Passage to read Start Marker
Scientists identify immune cells that can protect us from covid-19
In a study involving covid-19 patients, it was found that certain immune cells in the body might kick in shortly after a person gets infected.
We’ve said it before and we’ll say it again: these are unprecedented times. Never before has the medical community delved deep into an infection with such urgency as they are now with covid-19.
As more and more research on SARS-CoV-2—the virus responsible for covid-19—surfaces, the more alarmed we seem to be. After all, science has proven how this virus not only attacks the respiratory system, but also the brain and nervous system.
But a recent revelation by the scientific community on our body’s ability to fight off SARS-CoV-2 has come as a ray of sunshine in the grey and cloudy word of covid-19 news. Turns out, some patients suffering from severe respiratory symptoms due to the novel coronavirus infection can rapidly generate an immune response in the form of virus-attacking T cells.
These are the findings of a study, published in the journal Science Immunology, in which the researchers assessed T cells from 10 covid-19 patients under intensive care treatment.
According to the researchers, including those from the University of California in the US, two out of 10 healthy individuals without prior exposure to the virus also harboured SARS-CoV-2-reactive T cells.
Based on this observation, they said these T cells may be cross-reacting to SARS-CoV-2, due to past infection with related coronaviruses that cause common cold symptoms.
What are T cells?
T cells or T lymphocytes are an integral part of the immune system as they are responsible for attacking and killing pathogen-carrying host cells in the body. They also activate the body’s immune response by urging other immune cells to jump into the action.
Needless to say that T-cells are terribly important when it comes to fighting off infections, and even more so in the context of covid-19.
Why is this research so important?
Passage to read End Marker
== Directions ==
1. Answer from the article on immune cells and covid-19:
(a) In which journal was the study published?
(b) From how many covid-19 patients did the researchers assess T cells?
(c) How many of the 10 healthy individuals harbored SARS-CoV-2-reactive T cells?
2. Write out the part of the article on immune cells and covid-19 starting with "As more and" and going on through "virus-attacking T cells.".
3. Extend the article on immune cells and covid-19 from where it stops.
The rows play no part in this.
Supplied entries Start Marker
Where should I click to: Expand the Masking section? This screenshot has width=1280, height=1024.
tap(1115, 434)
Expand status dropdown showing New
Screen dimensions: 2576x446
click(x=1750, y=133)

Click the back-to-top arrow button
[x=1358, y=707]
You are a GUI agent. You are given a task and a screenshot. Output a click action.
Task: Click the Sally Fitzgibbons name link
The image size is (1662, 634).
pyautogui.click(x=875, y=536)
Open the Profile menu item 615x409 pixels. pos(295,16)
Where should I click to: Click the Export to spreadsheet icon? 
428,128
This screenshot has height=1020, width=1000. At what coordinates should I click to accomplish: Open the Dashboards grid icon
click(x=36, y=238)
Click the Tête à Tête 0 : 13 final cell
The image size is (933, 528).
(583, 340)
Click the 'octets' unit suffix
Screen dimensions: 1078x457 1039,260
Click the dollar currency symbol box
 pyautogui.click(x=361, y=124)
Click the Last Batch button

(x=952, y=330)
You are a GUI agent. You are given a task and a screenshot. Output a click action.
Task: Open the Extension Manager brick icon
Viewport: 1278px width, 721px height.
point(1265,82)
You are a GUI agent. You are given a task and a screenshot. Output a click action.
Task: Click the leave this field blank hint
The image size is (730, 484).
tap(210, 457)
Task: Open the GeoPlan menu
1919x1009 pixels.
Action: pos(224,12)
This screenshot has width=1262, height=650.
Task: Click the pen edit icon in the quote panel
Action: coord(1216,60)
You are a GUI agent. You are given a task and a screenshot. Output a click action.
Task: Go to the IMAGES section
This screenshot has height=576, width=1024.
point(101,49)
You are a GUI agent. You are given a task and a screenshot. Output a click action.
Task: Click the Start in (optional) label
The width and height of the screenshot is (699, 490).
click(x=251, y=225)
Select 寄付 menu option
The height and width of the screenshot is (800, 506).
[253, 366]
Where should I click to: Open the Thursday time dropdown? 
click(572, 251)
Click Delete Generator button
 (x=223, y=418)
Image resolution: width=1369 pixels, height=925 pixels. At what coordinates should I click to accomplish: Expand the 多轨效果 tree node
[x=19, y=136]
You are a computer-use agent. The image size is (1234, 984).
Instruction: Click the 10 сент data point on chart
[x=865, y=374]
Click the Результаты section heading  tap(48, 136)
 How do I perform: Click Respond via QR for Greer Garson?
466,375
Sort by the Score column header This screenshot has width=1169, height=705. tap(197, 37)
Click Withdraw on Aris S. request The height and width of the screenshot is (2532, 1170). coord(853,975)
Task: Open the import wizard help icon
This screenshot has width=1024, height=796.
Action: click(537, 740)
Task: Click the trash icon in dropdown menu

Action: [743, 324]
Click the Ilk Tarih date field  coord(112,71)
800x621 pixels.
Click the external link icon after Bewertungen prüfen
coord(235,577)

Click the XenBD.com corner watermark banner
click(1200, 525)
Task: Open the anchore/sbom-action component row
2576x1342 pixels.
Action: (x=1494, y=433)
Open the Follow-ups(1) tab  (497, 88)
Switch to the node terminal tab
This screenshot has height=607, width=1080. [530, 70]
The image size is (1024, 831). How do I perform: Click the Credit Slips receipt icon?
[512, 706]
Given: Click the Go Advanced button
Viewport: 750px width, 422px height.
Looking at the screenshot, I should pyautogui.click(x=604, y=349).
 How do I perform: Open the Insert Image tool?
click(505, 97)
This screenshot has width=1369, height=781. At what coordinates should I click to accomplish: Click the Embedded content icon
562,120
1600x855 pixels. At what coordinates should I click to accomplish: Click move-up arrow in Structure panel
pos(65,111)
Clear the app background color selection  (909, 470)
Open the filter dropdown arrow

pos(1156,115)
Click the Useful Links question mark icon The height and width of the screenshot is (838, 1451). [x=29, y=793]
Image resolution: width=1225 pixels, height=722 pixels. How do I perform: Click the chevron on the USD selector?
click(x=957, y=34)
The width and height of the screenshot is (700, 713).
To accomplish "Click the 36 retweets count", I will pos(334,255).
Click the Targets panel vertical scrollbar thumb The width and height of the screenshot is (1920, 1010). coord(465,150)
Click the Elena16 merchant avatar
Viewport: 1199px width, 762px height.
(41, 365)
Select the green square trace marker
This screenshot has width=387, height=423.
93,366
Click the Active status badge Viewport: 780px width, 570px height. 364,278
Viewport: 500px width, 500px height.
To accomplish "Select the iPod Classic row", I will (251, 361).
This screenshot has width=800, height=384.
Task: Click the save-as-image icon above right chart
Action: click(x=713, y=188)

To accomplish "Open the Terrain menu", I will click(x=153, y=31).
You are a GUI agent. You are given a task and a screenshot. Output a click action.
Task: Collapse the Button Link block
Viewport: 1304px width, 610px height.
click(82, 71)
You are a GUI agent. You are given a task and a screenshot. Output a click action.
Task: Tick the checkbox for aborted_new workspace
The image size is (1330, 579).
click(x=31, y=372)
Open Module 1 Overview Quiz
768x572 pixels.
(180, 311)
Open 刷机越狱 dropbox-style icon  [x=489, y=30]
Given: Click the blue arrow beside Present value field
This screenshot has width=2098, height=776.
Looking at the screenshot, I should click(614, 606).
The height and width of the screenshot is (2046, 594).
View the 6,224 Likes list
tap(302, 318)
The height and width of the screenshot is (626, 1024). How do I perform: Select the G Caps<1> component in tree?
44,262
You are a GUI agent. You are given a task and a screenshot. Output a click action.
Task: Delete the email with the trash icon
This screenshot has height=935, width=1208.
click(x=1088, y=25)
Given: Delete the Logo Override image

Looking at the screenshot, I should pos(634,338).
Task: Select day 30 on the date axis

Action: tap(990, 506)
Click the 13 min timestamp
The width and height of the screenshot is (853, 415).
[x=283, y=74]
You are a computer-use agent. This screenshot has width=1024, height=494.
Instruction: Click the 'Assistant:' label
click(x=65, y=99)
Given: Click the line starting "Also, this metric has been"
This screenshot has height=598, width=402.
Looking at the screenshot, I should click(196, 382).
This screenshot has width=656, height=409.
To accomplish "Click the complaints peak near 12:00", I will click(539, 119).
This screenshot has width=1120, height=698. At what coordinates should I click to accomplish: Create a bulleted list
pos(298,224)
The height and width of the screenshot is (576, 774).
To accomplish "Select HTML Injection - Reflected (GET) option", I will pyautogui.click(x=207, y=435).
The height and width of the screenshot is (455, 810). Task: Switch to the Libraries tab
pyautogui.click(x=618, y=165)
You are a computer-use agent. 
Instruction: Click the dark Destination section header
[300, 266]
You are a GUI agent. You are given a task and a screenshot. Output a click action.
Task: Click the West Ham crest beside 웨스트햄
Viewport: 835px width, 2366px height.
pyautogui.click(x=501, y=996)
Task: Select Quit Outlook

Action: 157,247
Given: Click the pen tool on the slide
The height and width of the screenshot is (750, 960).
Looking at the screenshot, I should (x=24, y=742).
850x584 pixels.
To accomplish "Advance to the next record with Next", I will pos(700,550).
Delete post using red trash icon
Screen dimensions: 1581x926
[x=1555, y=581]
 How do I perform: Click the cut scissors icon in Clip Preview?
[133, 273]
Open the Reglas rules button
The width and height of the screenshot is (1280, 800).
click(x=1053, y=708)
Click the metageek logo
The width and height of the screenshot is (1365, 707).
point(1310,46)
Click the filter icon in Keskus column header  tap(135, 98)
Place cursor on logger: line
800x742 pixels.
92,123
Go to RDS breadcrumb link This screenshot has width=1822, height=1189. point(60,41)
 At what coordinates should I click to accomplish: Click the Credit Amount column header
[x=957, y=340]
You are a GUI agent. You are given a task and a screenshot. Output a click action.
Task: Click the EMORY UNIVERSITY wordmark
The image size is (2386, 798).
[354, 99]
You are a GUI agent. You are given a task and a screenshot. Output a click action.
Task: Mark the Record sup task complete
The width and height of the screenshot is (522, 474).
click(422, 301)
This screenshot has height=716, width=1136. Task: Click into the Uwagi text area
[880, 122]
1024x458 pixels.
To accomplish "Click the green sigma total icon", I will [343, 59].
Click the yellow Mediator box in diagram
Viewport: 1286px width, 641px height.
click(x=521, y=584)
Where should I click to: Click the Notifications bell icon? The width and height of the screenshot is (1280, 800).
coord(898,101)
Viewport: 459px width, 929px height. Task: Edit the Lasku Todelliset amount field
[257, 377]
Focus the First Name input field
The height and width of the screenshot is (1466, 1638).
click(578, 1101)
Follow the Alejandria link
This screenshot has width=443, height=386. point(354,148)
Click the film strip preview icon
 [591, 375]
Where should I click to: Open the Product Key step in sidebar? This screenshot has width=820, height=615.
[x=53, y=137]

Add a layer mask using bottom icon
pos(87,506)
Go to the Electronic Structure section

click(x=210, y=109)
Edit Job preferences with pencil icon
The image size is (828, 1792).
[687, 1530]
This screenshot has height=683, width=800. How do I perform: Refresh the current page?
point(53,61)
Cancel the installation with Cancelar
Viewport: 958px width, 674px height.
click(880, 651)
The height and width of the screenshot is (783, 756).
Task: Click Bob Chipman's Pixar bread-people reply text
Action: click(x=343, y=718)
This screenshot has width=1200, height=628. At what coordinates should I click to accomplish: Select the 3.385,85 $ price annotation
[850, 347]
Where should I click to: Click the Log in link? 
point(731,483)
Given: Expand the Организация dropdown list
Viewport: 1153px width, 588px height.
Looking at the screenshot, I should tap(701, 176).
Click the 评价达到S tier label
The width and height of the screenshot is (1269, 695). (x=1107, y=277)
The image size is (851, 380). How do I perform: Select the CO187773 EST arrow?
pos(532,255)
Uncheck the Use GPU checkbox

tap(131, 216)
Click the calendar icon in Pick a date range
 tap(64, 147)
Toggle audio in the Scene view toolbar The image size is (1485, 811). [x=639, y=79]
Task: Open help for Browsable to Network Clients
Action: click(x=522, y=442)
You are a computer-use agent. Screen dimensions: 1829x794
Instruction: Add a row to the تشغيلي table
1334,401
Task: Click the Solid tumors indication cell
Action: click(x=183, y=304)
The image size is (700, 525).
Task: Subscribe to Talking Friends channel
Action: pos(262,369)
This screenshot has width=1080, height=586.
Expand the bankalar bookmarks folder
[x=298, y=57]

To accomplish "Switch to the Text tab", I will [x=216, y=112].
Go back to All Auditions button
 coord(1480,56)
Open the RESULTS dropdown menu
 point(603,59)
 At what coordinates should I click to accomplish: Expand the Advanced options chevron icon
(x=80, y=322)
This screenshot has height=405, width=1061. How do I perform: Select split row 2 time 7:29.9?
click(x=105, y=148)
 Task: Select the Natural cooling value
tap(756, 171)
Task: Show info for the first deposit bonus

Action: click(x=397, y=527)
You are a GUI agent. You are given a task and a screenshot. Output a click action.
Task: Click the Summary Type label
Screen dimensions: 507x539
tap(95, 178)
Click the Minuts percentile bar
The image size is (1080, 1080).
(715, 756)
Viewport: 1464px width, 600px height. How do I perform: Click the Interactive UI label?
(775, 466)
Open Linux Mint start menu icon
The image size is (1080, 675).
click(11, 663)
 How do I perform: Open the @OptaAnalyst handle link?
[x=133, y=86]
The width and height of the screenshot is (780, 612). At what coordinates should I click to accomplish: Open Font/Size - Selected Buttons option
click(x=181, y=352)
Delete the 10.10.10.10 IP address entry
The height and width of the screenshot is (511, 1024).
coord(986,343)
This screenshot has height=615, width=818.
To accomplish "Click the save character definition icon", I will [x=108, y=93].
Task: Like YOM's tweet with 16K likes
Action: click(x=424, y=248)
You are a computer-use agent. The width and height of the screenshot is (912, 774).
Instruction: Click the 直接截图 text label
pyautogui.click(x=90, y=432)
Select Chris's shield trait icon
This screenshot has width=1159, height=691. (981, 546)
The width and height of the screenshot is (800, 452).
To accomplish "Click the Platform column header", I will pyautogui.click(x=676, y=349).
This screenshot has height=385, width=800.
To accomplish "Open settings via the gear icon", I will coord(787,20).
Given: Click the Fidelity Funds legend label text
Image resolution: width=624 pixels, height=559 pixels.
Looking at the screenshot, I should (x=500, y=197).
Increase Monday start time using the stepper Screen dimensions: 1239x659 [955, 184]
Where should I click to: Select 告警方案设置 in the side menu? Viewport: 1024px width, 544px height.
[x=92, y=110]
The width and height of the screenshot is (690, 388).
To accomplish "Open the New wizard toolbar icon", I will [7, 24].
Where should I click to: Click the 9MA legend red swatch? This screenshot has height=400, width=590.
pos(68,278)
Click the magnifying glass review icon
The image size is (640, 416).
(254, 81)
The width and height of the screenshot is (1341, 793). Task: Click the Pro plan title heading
Supplied entries End Marker
== Answers for this exercise ==
1.
(a) Science Immunology
(b) 10
(c) Two

2.
As more and more research on SARS-CoV-2—the virus responsible for covid-19—surfaces, the more alarmed we seem to be. After all, science has proven how this virus not only attacks the respiratory system, but also the brain and nervous system.
But a recent revelation by the scientific community on our body’s ability to fight off SARS-CoV-2 has come as a ray of sunshine in the grey and cloudy word of covid-19 news. Turns out, some patients suffering from severe respiratory symptoms due to the novel coronavirus infection can rapidly generate an immune response in the form of virus-attacking T cells.

3.
For one, it helps the medical community understand whether SARS-CoV-2-specific T cell responses vary in patients over time depending on disease severity.
They researchers also say that the study may help understand whether patients with more severe symptoms can generate protective virus-specific T cells at all, and offer clues regarding the cells responsible for excessive immune responses which has led to the deaths of many covid-19 patients.
The researchers found that SARS-CoV-2-specific CD4 helper T cells were active in all 10 patients, and CD8 “killer” T cells were present in 8 out of 10 patients.
They also characterised the cells’ production of specific inflammation-triggering cell-cell signalling molecules called cytokines.
According to the scientists, the strongest responses were directed to the virus’ spike (S) surface protein, supporting prior work that has pointed to this protein as a promising target to induce virus-specific T cells.
On screening all patients at 0, 7, and 14 days after inclusion in the study, it was revealed that SARS-CoV-2-specific T cells were present relatively early during the course of infection, and increased in these patients over time.
The researchers believe a future study of how pre-existing SARS-CoV-2-specific T cells in healthy controls correlate to protection against covid-19 can help shed more light on the disease and “and also inform vaccine design and evaluation.